* Okuma Metni *
İllegal (kanunsuz) çakarlı vasıtalar…

“Sen kim oluyorsun?” Ya da “sen kimsin lan bana ceza yazacak?” Veya “Sen koskoca …..’yı durdurup kimlik soracak adam mısın?”

Nüfuzu kötüye kullanmak, devlete güveni kaybettiren, hattâ devlet düşmanlığına köprü olan irtikâp suçudur...

Eskiden bazı ahlâksız devlet memurları vatandaşlara karşı işlerdi bu suçu... Bugün, devlet memurları devlet memurlarına karşı da işliyor!.

Böyle vakalar hemen hergün duyulmaya başlandı. Ve duyduklarımız devede kulak... Çoğu örtbas ediliyor...

Müslüman, adaletsizliğin, zulmün en büyük hasmıdır. Bu olayların en fazla üzerine gitmesi gerekenler biz Müslümanlar olmalıyız...

***

Geçmişte yaşadığımız “darbeler dahil” en büyük travmaların birinci sorumluları devlet nüfuzunu kötüye kullananlar değil miydi?

Kürt vatandaşlarımızı PKK terör örgütüne mahkûm edenler, devlet nüfuzunu kötüye kullanan hain ve şerefsizler değil miydi?

* Yapılacak Görev 1 *
Aşağıdaki ifadelerin yukarıdaki metinle uyuşup uyuşmadığını her biri için "evet" ya da "hayır" diye belirtiniz ve kararı belirleyen sözleri metinden aynen aktarınız. (a) Metne göre nüfuzu kötüye kullanmak irtikâp suçudur. (b) Metne göre bu tür vakaların çoğu kamuoyuna açıklanmaktadır. (c) Metne göre devlet memurları bugün bu suçu yalnızca vatandaşlara karşı işlemektedir.

* Alıştırma Kayıtları *
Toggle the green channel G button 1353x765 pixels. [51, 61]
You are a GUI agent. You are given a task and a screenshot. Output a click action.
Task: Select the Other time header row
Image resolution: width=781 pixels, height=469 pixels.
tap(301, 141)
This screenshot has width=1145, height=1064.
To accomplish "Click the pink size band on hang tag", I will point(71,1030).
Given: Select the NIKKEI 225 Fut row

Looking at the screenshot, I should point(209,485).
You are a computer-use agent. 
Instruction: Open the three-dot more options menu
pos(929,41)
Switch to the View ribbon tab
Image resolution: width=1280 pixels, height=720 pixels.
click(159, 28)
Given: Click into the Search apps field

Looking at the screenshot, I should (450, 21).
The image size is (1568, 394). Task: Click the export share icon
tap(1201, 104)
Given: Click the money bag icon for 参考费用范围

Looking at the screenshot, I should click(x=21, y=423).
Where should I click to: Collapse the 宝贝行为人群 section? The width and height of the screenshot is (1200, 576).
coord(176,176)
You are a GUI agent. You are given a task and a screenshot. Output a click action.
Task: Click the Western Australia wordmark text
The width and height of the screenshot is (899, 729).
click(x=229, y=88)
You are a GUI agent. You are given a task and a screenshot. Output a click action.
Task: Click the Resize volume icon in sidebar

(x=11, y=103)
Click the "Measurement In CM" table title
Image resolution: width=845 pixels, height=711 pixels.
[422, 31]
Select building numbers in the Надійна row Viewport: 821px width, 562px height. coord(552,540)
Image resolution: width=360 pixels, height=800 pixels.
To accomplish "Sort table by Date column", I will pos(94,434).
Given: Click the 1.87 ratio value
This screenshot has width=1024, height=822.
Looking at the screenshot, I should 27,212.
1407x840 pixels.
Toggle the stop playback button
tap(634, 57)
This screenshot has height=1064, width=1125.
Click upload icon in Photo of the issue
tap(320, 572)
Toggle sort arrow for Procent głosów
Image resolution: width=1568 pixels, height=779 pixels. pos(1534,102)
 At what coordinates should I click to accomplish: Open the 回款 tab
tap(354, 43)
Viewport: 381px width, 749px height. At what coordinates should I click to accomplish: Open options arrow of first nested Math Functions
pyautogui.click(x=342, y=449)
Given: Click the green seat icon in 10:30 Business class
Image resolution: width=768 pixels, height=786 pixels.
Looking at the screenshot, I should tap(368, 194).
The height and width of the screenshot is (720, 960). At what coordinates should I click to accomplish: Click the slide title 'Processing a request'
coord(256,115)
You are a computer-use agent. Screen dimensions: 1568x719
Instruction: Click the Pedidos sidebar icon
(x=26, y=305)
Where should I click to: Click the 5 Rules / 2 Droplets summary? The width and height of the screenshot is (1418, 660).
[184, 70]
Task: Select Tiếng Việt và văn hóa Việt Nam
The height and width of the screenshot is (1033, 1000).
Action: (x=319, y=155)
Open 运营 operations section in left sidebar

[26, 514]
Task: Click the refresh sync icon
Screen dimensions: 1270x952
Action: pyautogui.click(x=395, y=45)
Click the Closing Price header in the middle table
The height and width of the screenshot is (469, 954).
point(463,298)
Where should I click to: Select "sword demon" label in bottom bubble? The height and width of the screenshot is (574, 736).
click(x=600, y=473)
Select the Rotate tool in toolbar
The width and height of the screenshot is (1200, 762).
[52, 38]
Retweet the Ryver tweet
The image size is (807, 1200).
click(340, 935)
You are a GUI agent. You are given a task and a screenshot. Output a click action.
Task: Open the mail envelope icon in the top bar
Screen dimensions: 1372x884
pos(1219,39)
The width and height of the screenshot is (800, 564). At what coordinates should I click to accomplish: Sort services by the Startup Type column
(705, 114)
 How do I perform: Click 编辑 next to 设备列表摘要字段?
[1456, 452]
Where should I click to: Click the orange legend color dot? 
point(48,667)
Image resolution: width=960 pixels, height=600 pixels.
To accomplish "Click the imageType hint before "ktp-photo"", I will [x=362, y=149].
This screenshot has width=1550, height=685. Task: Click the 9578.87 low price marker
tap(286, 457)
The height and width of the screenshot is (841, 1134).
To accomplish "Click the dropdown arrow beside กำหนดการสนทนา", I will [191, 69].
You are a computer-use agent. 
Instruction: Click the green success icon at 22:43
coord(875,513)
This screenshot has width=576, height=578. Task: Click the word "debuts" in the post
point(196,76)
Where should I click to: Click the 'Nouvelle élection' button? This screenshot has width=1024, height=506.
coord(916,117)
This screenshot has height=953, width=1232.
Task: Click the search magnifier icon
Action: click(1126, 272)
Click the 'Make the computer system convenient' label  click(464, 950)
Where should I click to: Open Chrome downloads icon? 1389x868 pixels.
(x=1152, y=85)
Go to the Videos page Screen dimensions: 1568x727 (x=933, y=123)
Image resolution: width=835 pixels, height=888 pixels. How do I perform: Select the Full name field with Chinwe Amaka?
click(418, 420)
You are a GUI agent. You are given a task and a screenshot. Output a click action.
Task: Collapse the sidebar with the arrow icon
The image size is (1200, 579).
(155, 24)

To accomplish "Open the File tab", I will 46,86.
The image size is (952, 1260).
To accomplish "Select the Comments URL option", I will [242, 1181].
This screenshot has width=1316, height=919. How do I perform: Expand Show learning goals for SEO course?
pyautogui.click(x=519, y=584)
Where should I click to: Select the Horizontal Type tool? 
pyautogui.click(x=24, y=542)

* Yapılacak Görev 2 *
Kayıtların başından "coord(176,176)" ifadesini içeren satıra kadar, iki uç da dahil olmak üzere uzanan satırları boş satırları atlayarak numaralı liste biçiminde düzenleyiniz.

* Cevap 1 *
(a) Evet: "Nüfuzu kötüye kullanmak, devlete güveni kaybettiren, hattâ devlet düşmanlığına köprü olan irtikâp suçudur"
(b) Hayır: "Çoğu örtbas ediliyor"
(c) Hayır: "Bugün, devlet memurları devlet memurlarına karşı da işliyor!"

* Cevap 2 *
1. Toggle the green channel G button 1353x765 pixels. [51, 61]
2. You are a GUI agent. You are given a task and a screenshot. Output a click action.
3. Task: Select the Other time header row
4. Image resolution: width=781 pixels, height=469 pixels.
5. tap(301, 141)
6. This screenshot has width=1145, height=1064.
7. To accomplish "Click the pink size band on hang tag", I will point(71,1030).
8. Given: Select the NIKKEI 225 Fut row
9. Looking at the screenshot, I should point(209,485).
10. You are a computer-use agent. 
11. Instruction: Open the three-dot more options menu
12. pos(929,41)
13. Switch to the View ribbon tab
14. Image resolution: width=1280 pixels, height=720 pixels.
15. click(159, 28)
16. Given: Click into the Search apps field
17. Looking at the screenshot, I should (450, 21).
18. The image size is (1568, 394). Task: Click the export share icon
19. tap(1201, 104)
20. Given: Click the money bag icon for 参考费用范围
21. Looking at the screenshot, I should click(x=21, y=423).
22. Where should I click to: Collapse the 宝贝行为人群 section? The width and height of the screenshot is (1200, 576).
23. coord(176,176)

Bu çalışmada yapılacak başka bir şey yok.